Just like a cork shooting out of a champagne bottle my post the other day has released a lot of bottled up tension.  Firstly thank you to all who commented etc. your kind words meant a lot to me.

Here is the thing - see I often get to the point of taking it all inward that it is only me who gets like this etc. etc.  I internalise, I don't see the wider picture, I get on a downward spiral of negativity and find it difficult to break out.  But I know the things like "first things first", "don't try to fix all your problems in one day", etc. etc.  I tell this stuff to others enough in the rooms of AA or on their blogs!  But can I easily do it myself - er... in a word NO!  But as I say the release of finally getting it out there has been a real help to me.

So a new attitude etc.  Almost instantly there has been a meeting about funding and projects and at least one of the big ones has biten the dust.  On the other ongoing work I had two meetings that very day - one of them was described by someone in it as "strangely productive" - he saw my look and he said "we need more people like you who come in here and shake it up and just try to get on with it"... notice he said "try to get on with it"... I was reminded of my old bosses joke at times about "activity not achievement" I should be measuring myself on what I have done to try and get something done even if it fails due to other reasons.  Frankly I think the leadership might regret this as I'll be bombarding them with lots of recommendations, plans for approval/endorsement etc. If they want this stuff done then I want at least a part of their anatomy on the block alongside my neck :-)

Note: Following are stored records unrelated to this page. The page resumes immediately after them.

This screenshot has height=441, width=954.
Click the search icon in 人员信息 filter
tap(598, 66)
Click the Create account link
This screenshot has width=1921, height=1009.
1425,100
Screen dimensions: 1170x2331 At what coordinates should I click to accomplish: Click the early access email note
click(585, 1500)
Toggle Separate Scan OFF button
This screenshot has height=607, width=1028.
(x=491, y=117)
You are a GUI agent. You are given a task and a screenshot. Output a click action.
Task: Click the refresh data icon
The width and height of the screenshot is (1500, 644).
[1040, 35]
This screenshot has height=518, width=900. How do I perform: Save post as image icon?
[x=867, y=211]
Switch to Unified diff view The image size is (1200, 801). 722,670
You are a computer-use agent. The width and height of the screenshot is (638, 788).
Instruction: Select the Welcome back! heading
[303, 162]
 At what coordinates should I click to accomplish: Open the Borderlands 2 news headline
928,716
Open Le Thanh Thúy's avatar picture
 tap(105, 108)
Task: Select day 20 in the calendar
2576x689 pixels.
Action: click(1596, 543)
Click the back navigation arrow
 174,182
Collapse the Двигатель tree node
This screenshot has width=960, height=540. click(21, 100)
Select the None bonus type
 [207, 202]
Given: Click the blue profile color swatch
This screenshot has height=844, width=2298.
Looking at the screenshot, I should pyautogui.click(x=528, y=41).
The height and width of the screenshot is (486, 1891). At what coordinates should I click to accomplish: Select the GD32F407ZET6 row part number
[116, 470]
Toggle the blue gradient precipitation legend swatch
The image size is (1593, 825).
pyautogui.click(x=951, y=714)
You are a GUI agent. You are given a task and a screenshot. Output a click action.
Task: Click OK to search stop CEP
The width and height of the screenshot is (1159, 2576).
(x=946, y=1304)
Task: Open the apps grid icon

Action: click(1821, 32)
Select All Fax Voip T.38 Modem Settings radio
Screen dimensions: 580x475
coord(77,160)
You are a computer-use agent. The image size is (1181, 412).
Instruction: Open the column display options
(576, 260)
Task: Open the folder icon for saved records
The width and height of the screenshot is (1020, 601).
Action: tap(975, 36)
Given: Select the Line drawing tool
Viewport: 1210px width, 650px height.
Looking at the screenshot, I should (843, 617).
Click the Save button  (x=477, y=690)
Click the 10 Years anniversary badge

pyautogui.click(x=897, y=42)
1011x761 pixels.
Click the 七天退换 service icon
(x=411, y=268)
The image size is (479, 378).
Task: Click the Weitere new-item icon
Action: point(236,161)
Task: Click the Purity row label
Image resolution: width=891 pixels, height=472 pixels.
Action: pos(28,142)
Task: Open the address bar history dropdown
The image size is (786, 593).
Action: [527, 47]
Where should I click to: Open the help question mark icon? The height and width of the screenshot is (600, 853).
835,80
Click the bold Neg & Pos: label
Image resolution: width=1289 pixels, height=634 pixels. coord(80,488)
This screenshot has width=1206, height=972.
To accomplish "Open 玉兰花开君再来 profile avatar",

So the answer is as I swelter here in the lunchtime heat of a late May London Friday that I'm in a much much better space than I was a few days back.  Alright I'm not skipping to work but I'm not having that awful emotional dread I was experiencing for the last week or so.

Again to all those who commented/emailed etc. much much appreciated for making me see that I'm not the only one and that I need to turn the things around into positive actions where I can.  Plus also I shouldn't take myself so seriously either.

Comments

  1. I read your last post and one of the first things that occurred to me was "Could you imagine having that shitty of a work experience with a hangover??"

    My gratitude check is always that no matter how bad my day, week, month might be, it is a vast improvement over the days when I existed with my head in the toilet.

    Have a good day, F.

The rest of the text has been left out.